▶ _Problem details_:
Which lines of the data below contain the word "should", matching case? Pick out each such line and copy it in full.

▶ _Data listing_:
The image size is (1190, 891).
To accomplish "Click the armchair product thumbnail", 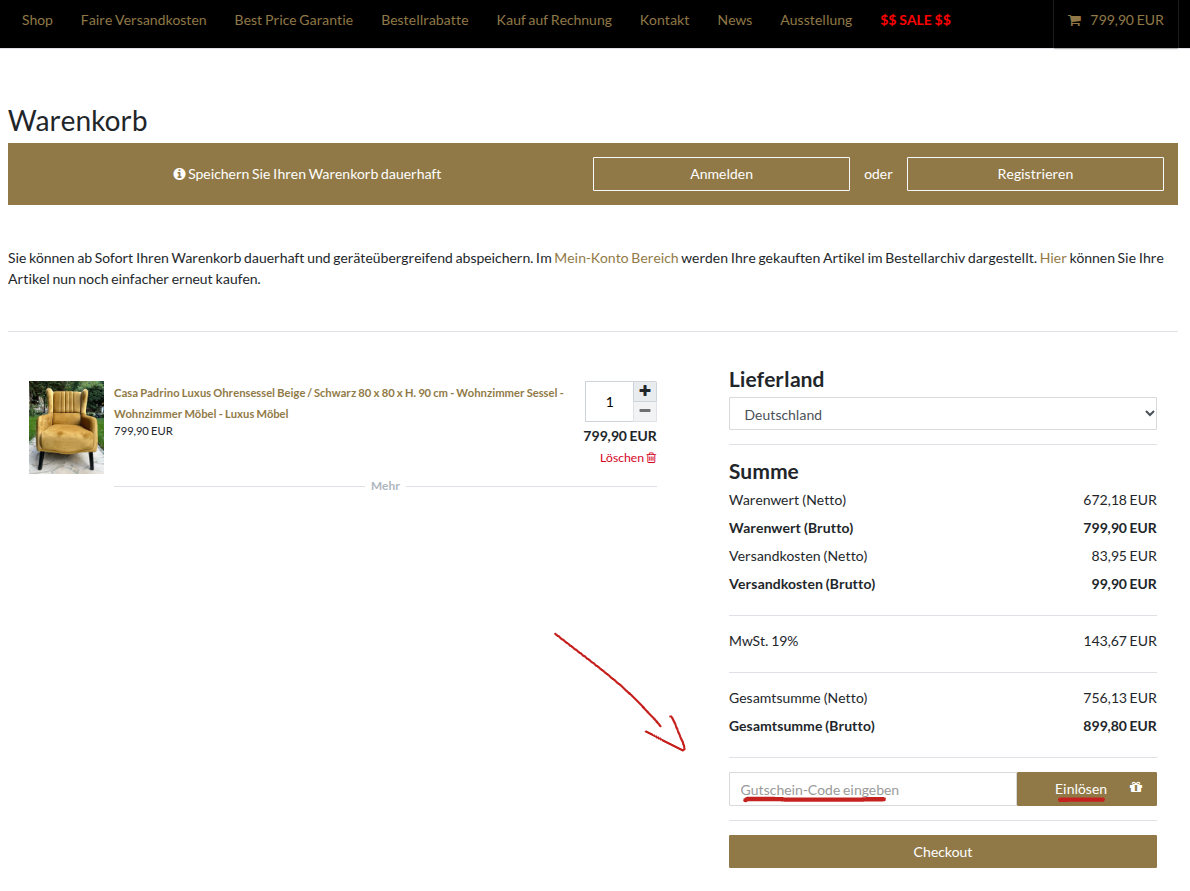I will point(66,427).
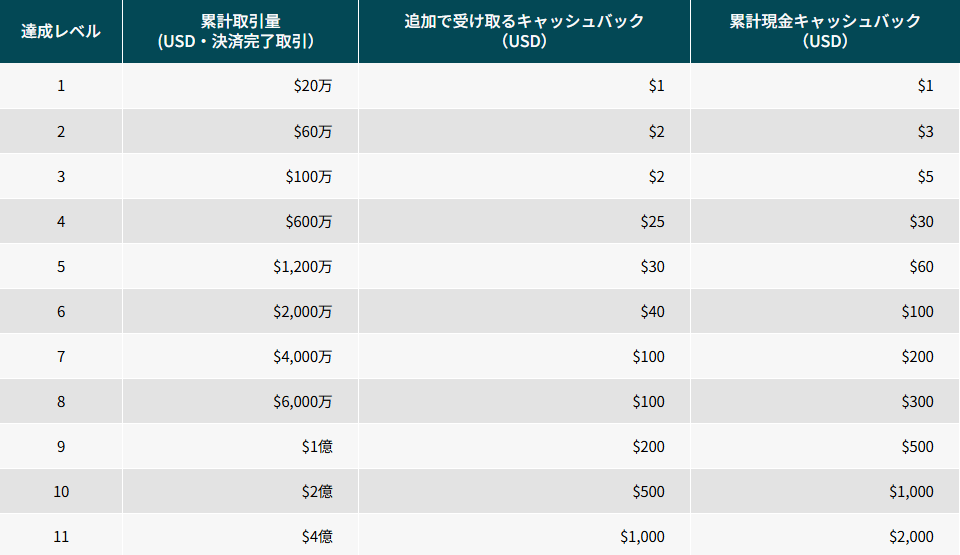This screenshot has width=960, height=555.
Task: Select the $2,000万 trading volume cell
Action: (241, 311)
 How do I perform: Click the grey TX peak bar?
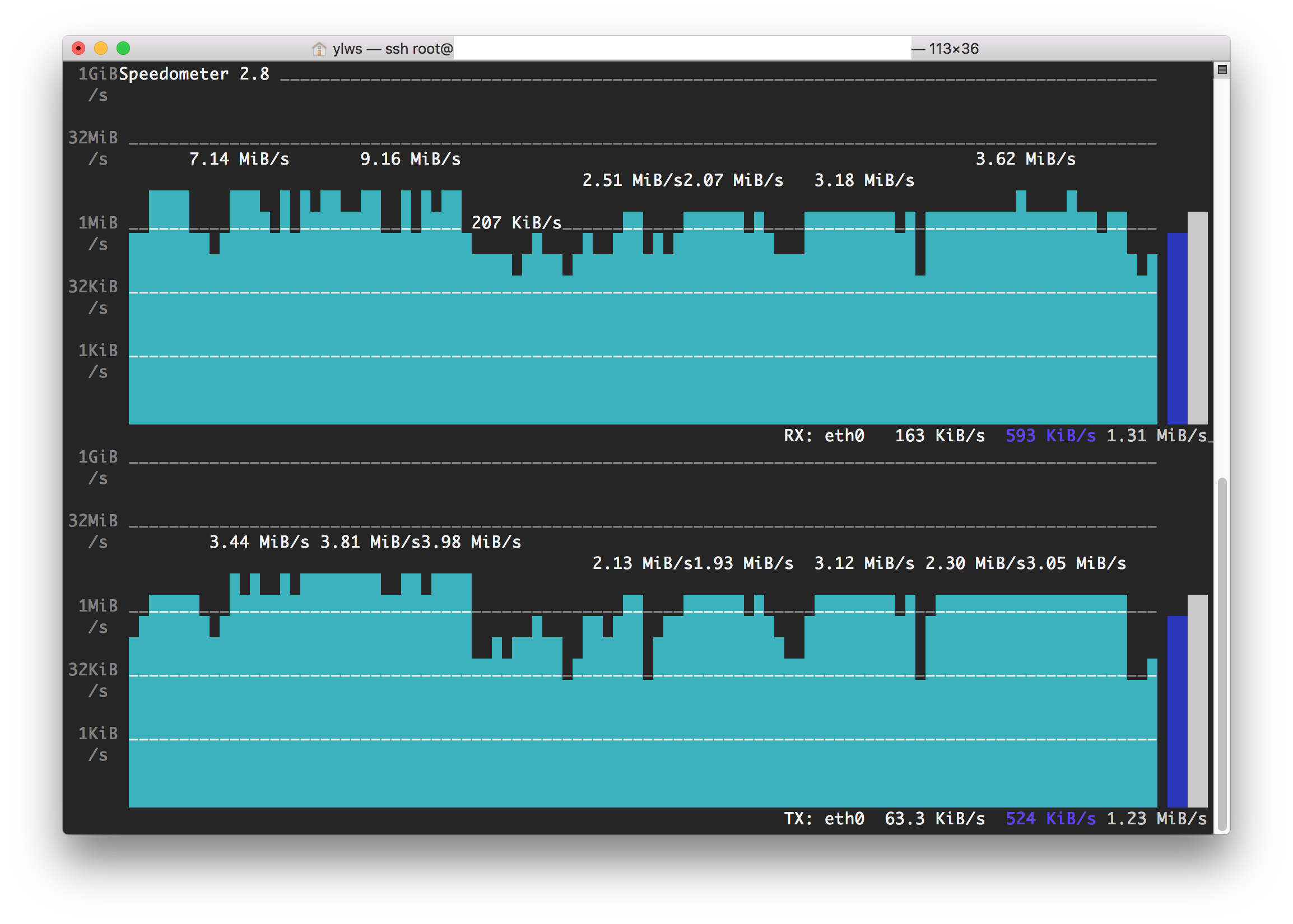[1197, 701]
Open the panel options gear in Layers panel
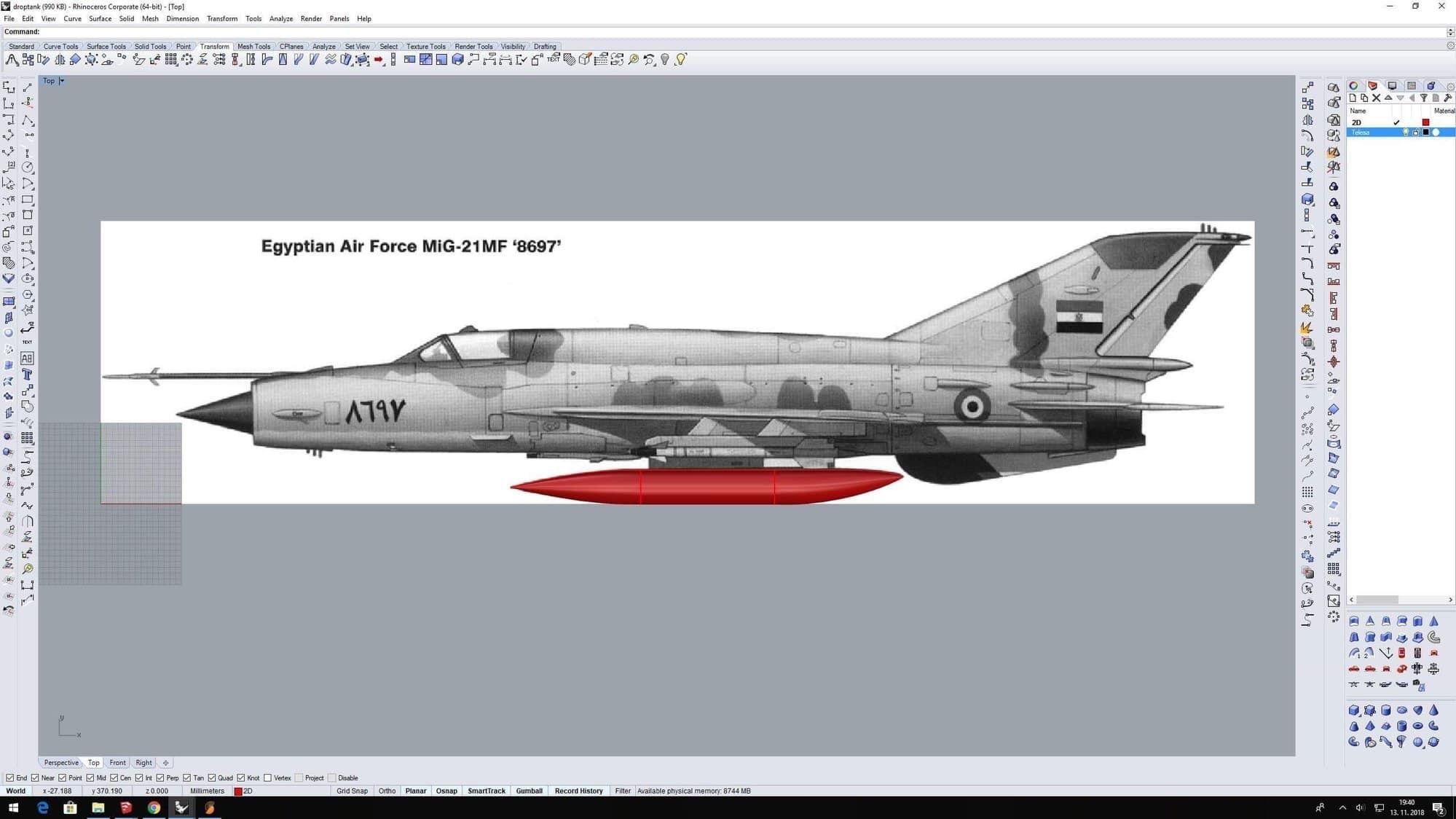Viewport: 1456px width, 819px height. pos(1450,86)
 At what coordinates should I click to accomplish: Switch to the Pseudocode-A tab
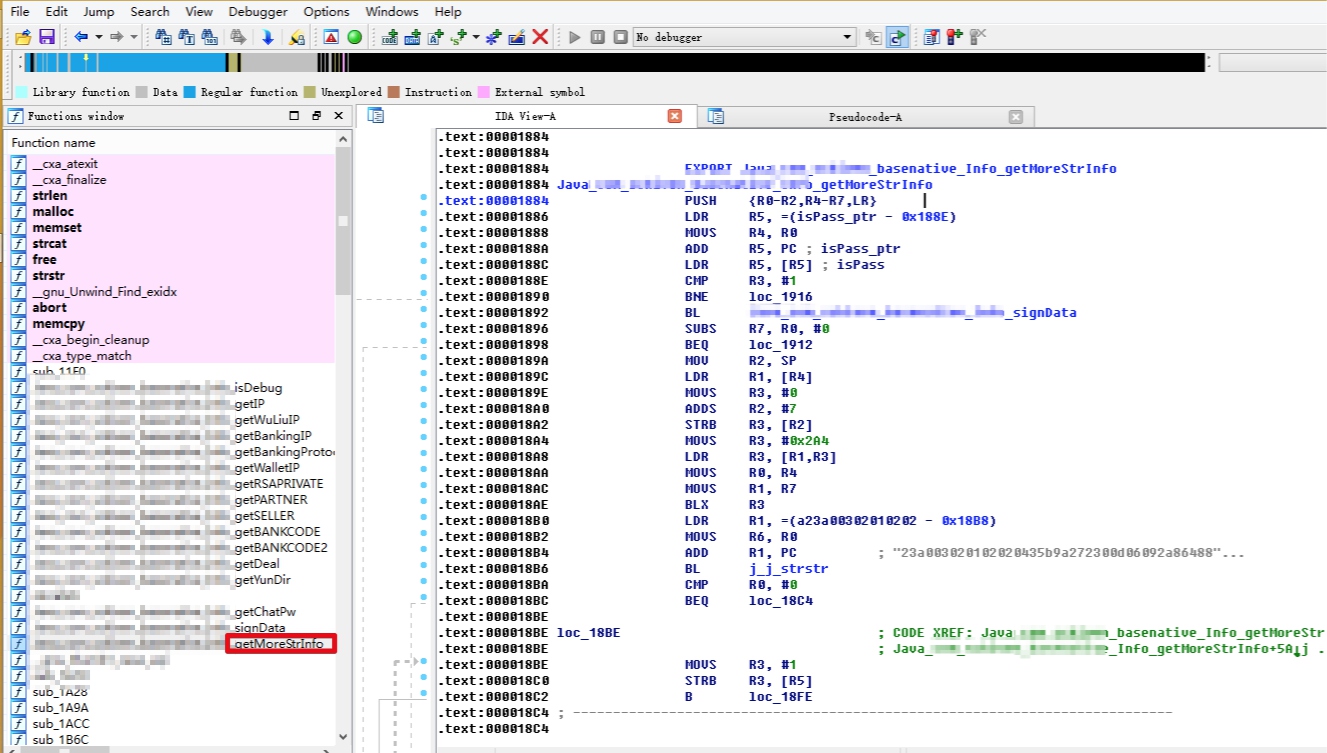(865, 117)
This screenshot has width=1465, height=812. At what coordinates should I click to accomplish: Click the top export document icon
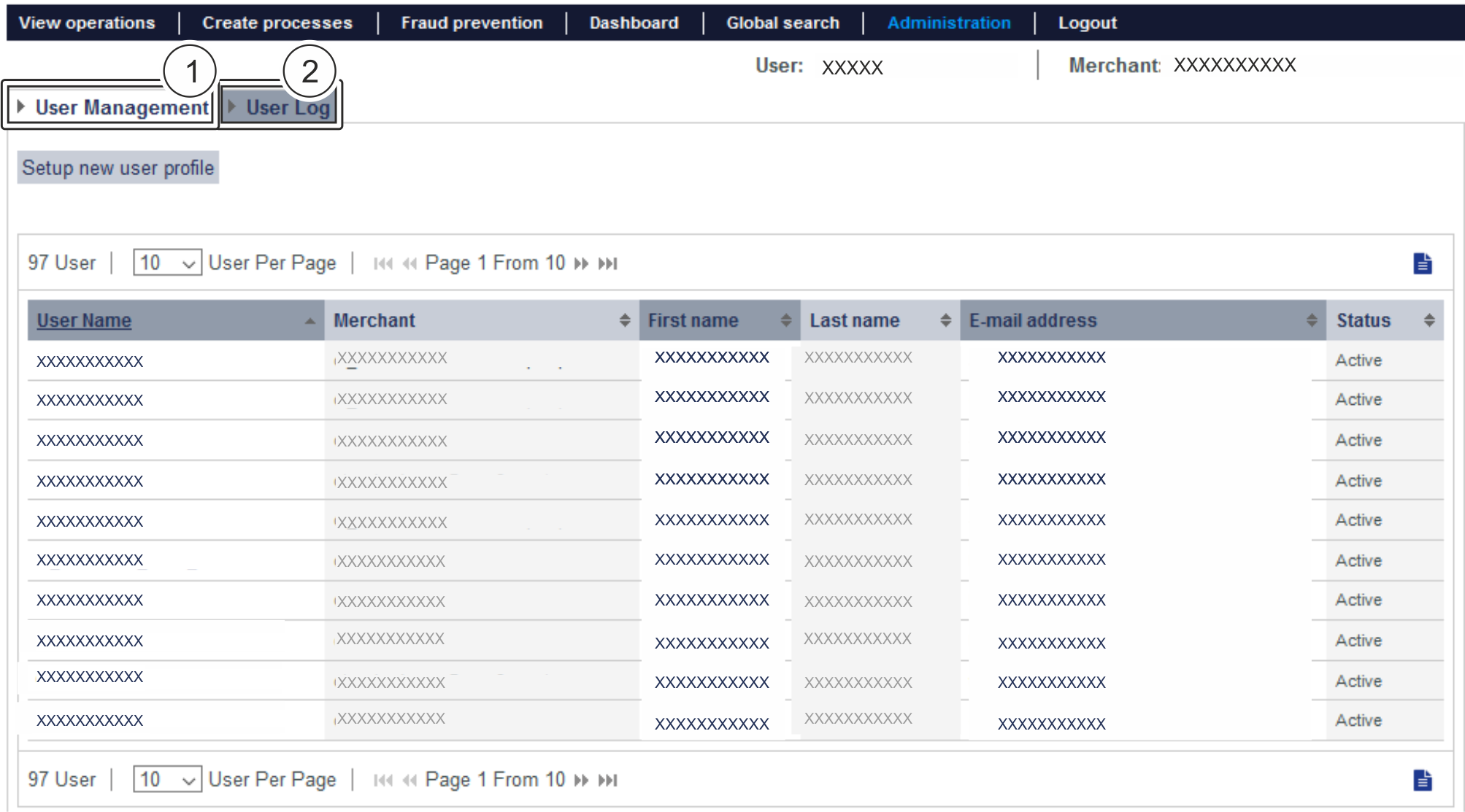(1422, 263)
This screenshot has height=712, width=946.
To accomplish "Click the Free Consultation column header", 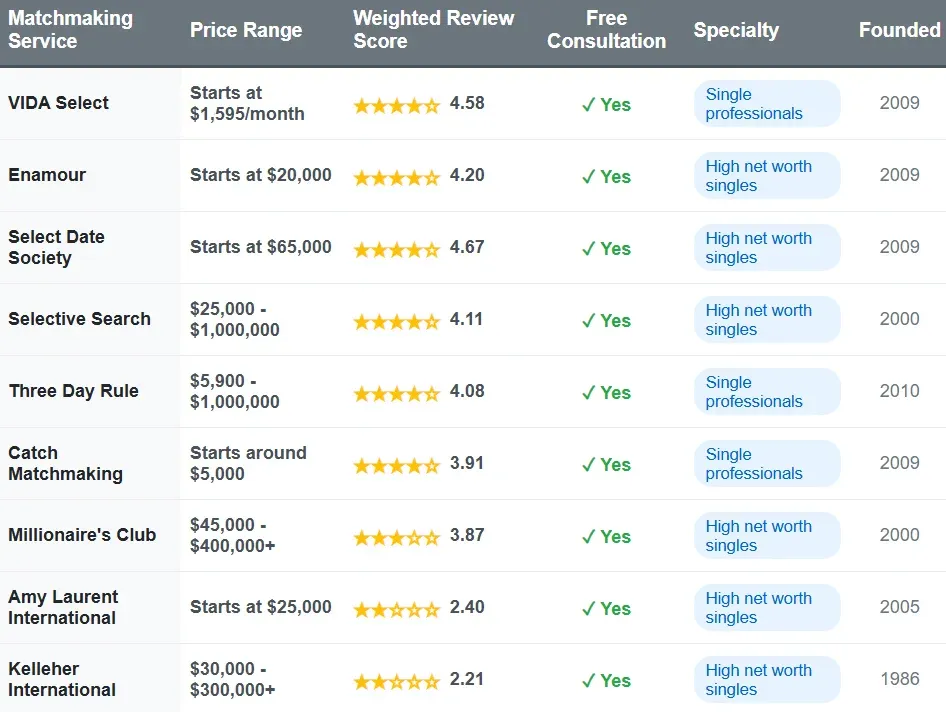I will tap(606, 30).
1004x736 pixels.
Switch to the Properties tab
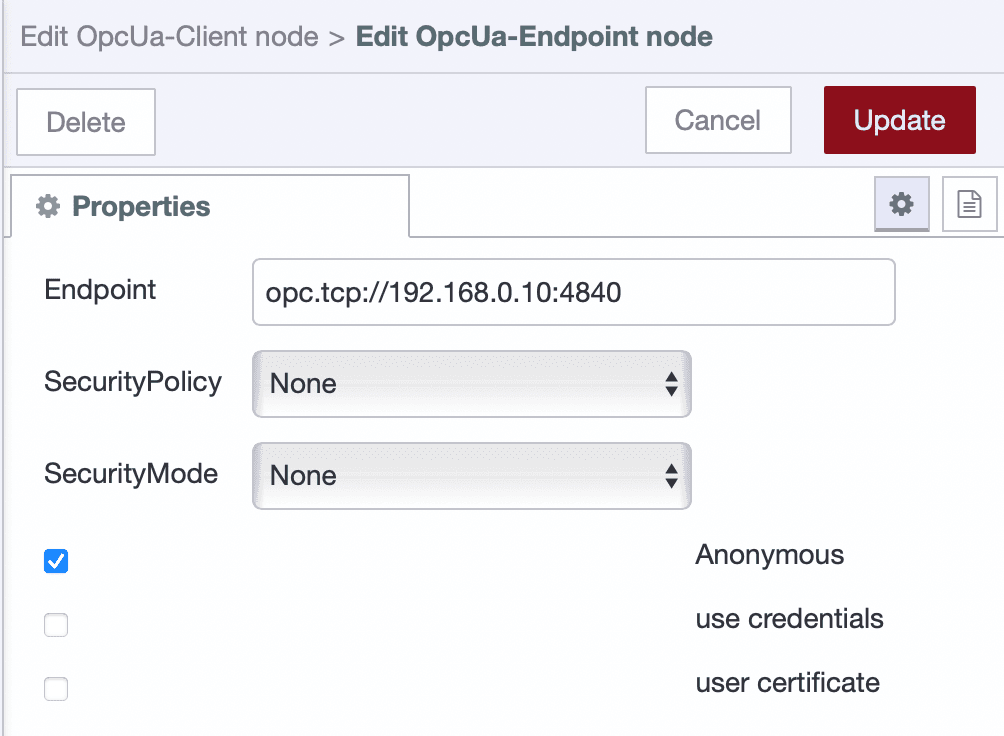click(140, 206)
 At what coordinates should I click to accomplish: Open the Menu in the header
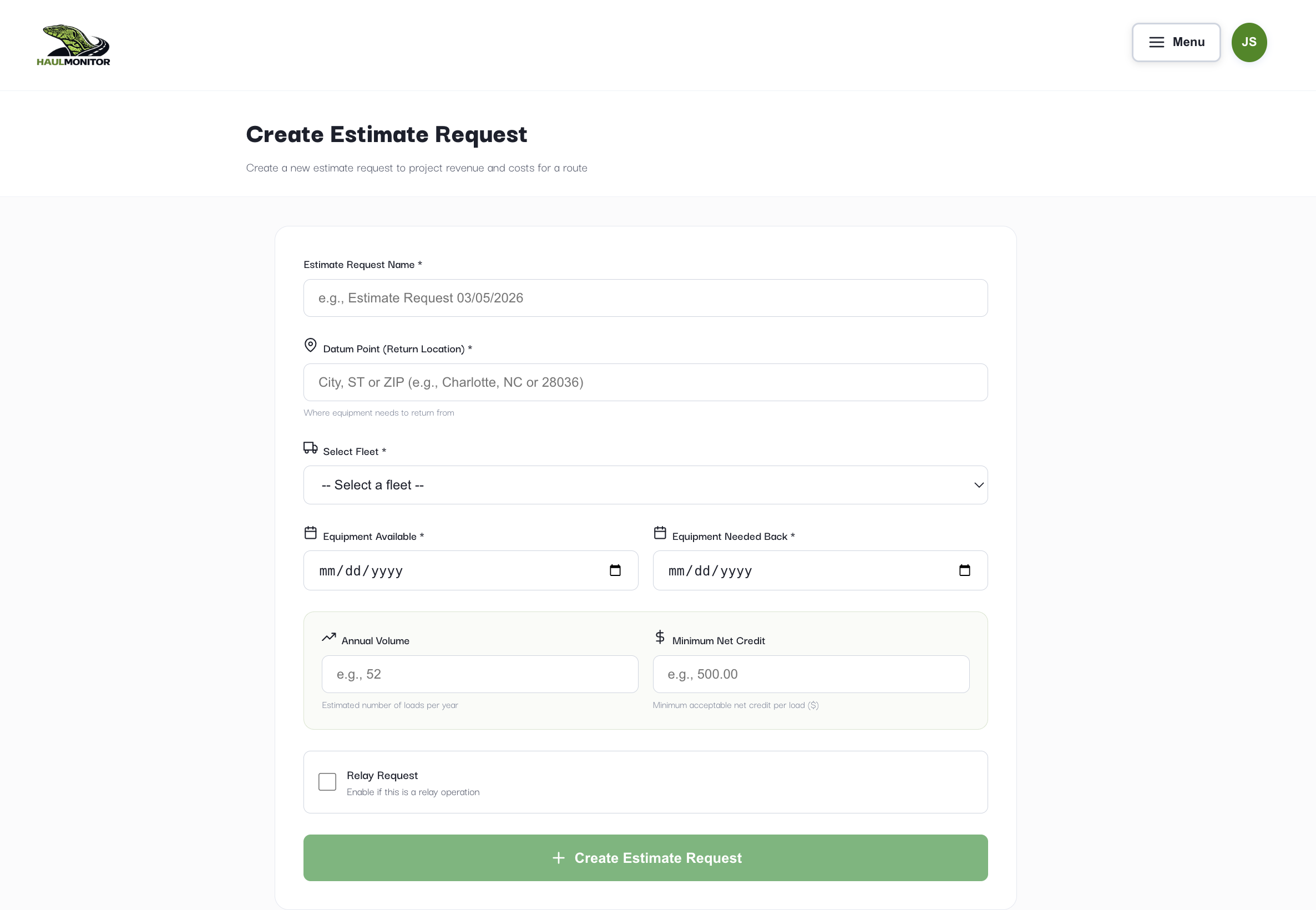1176,42
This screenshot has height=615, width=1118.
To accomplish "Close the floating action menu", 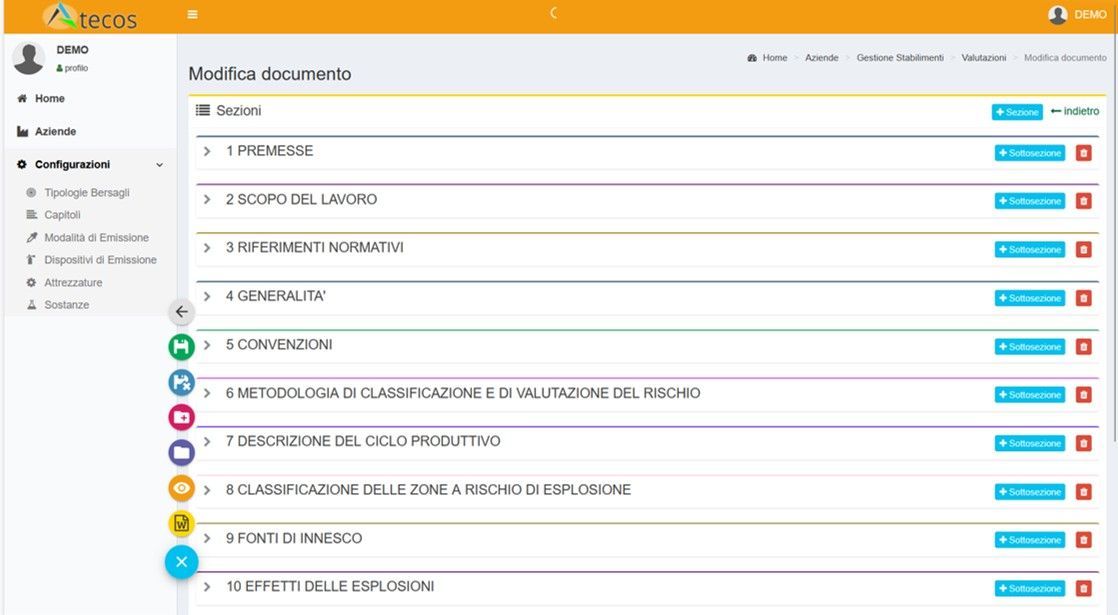I will [x=181, y=562].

▶ _Exercise answer_:
 At what coordinates should I click to accomplish: Switch to the Pseudocode-A tab
This screenshot has width=1465, height=812. At what coordinates should I click to accomplish: Click the top export document icon
 At what coordinates should I click to accomplish: Open the Menu in the header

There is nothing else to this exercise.